Mutation of KCNJ5 induced adrenal aldosterone adenoma via CYP11A1 regulation

Primary aldosteronism (PA), also known as Conn’s syndrome or adrenal aldosterone producing adenoma (APA), is predominantly caused by functional adrenal tumors and is a common cause of secondary hypertension. The KCNJ5 gene mutations are frequently associated with APA, leading to increased aldosterone production. This study investigates the effect of KCNJ5 mutations on CYP11A1 and the aldosterone biosynthesis pathway. We created two model cell lines by introducing homozygous p.L168R and p.G151R mutations in the KCNJ5 gene to SW13 cell line using CRISPR/Cas9 technology. The mutations were verified succeed through Sanger sequencing and multi-omics analysis.

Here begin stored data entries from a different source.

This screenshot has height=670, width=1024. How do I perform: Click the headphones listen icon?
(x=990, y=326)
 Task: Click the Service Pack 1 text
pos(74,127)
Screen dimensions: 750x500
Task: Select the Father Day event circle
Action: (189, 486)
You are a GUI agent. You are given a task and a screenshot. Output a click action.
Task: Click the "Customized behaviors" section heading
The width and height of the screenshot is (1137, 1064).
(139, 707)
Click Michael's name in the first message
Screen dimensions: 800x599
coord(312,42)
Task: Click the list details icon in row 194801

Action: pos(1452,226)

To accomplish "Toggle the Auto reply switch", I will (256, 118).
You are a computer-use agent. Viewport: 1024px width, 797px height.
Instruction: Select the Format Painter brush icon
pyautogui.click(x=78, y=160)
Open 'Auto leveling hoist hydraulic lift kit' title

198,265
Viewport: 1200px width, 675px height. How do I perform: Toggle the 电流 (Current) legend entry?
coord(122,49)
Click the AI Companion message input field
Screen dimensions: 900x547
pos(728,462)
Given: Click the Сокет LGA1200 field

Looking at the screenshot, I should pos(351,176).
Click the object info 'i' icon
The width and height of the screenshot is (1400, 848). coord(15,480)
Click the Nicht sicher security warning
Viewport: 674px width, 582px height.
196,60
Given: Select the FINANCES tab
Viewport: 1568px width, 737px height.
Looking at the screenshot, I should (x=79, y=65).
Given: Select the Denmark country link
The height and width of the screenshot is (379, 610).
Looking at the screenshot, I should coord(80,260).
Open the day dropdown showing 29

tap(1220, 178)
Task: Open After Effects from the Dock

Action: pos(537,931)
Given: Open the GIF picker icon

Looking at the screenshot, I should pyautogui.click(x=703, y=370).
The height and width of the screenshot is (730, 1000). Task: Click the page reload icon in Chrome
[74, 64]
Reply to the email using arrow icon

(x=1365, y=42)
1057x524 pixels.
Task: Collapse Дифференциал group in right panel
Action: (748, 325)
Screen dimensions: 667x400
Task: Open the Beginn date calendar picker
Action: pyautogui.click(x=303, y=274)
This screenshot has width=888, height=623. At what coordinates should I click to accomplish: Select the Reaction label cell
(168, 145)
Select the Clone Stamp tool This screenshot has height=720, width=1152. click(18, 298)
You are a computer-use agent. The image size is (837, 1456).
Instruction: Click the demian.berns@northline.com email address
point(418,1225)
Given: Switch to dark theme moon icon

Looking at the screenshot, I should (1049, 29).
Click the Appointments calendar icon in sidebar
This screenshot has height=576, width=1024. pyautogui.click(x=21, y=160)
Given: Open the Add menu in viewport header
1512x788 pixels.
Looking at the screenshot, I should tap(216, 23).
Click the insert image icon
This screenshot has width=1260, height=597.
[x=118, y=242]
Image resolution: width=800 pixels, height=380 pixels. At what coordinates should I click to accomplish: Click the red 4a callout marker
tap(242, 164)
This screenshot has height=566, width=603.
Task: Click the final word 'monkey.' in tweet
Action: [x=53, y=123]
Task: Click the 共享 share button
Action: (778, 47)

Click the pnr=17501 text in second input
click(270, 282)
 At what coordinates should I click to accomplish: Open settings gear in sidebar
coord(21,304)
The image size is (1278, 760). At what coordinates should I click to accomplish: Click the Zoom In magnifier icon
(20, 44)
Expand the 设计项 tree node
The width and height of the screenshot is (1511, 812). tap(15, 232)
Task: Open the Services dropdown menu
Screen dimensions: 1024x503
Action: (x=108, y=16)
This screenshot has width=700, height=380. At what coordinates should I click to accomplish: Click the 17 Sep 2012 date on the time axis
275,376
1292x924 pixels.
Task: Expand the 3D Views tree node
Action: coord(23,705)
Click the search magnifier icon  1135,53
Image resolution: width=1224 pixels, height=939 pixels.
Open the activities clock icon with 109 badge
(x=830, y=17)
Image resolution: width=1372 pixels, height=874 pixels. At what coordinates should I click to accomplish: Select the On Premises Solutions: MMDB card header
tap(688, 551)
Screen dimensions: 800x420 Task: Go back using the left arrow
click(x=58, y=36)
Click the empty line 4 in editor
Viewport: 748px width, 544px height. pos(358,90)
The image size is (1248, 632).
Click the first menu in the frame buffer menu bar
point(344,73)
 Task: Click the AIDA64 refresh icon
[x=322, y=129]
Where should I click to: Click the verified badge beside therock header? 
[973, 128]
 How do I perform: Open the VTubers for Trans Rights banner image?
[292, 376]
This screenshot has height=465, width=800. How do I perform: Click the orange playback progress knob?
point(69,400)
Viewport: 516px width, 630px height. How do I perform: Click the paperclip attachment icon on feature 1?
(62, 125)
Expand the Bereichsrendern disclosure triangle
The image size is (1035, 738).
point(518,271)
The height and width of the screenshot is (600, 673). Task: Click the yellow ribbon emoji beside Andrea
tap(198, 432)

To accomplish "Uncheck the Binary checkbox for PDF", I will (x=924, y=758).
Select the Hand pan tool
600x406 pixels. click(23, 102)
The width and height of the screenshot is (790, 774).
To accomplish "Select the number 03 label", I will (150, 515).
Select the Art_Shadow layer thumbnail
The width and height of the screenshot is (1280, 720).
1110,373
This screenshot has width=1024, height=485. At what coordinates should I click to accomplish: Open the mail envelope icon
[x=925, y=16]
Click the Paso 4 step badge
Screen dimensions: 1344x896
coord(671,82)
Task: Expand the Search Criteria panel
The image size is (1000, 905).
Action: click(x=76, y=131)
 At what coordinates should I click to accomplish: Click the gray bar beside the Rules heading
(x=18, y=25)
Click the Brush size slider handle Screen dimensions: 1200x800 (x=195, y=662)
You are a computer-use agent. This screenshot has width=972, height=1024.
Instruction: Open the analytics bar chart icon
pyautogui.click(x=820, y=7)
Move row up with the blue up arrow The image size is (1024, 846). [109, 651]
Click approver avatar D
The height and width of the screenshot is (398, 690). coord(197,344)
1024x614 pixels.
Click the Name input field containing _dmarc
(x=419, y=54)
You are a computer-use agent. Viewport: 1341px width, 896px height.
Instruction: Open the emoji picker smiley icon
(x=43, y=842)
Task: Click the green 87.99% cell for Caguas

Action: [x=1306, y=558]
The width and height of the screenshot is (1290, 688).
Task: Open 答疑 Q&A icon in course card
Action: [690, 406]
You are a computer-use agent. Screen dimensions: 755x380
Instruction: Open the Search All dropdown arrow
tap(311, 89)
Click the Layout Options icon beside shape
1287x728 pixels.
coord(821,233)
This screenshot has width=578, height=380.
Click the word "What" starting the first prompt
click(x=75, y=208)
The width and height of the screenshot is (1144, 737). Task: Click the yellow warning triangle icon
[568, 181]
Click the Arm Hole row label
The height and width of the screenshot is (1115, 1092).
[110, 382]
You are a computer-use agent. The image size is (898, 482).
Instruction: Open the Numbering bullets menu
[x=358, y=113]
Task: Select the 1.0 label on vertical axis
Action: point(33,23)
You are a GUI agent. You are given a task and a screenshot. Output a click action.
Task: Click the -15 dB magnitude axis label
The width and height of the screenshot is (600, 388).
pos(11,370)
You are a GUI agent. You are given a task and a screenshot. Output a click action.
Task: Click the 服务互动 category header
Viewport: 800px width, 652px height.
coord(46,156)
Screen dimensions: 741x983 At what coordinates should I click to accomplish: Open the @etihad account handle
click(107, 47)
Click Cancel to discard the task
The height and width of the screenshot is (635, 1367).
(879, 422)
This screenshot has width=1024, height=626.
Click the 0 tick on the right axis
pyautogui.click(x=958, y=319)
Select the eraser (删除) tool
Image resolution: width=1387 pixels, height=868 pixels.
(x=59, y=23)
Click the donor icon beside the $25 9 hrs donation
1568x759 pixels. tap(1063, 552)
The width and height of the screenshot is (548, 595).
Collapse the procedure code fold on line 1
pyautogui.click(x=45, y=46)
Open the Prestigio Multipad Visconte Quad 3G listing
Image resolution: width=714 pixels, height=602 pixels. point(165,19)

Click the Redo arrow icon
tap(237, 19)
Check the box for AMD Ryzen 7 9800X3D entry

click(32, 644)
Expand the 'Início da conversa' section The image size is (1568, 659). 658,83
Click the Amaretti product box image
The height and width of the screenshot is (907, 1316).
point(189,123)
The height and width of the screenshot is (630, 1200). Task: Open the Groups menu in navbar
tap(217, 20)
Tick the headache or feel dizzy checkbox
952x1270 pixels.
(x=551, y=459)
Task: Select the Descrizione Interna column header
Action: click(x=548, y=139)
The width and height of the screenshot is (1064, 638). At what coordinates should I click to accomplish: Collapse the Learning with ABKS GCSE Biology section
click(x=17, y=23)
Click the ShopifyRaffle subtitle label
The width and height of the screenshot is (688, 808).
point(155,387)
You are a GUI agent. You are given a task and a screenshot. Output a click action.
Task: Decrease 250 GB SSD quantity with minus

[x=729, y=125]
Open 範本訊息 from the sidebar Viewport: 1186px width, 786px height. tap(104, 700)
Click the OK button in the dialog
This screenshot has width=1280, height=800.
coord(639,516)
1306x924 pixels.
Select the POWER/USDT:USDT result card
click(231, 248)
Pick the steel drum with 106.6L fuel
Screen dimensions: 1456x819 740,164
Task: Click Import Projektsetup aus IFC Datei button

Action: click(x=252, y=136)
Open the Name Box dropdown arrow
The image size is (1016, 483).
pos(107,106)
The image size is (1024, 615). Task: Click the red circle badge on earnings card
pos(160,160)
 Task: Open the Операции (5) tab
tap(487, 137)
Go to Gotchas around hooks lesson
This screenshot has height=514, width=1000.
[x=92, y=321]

Aldosterone and its biosynthesis intermediates were quantitatively analyzed, and the expression of CYP11A1 mRNA in wild-type and mutant cell lines was detected through qPCR. Increased concentrations of aldosterone, pregnenolone, progesterone, and corticosterone in the KCNJ5 mutated cell lines were observed compared to the wild type, while cholesterol levels remained unchanged. qPCR results showed increased CYP11A1 mRNA expression in KCNJ5 mutant cells. Therefore, KCNJ5 mutations promote aldosterone synthesis by enhancing CYP11A1 activity, which catalyzes the conversion of cholesterol to pregnenolone, a critical step in the aldosterone biosynthesis pathway. This study highlights the potential of CYP11A1 as a therapeutic target for treating APA-induced secondary hypertension.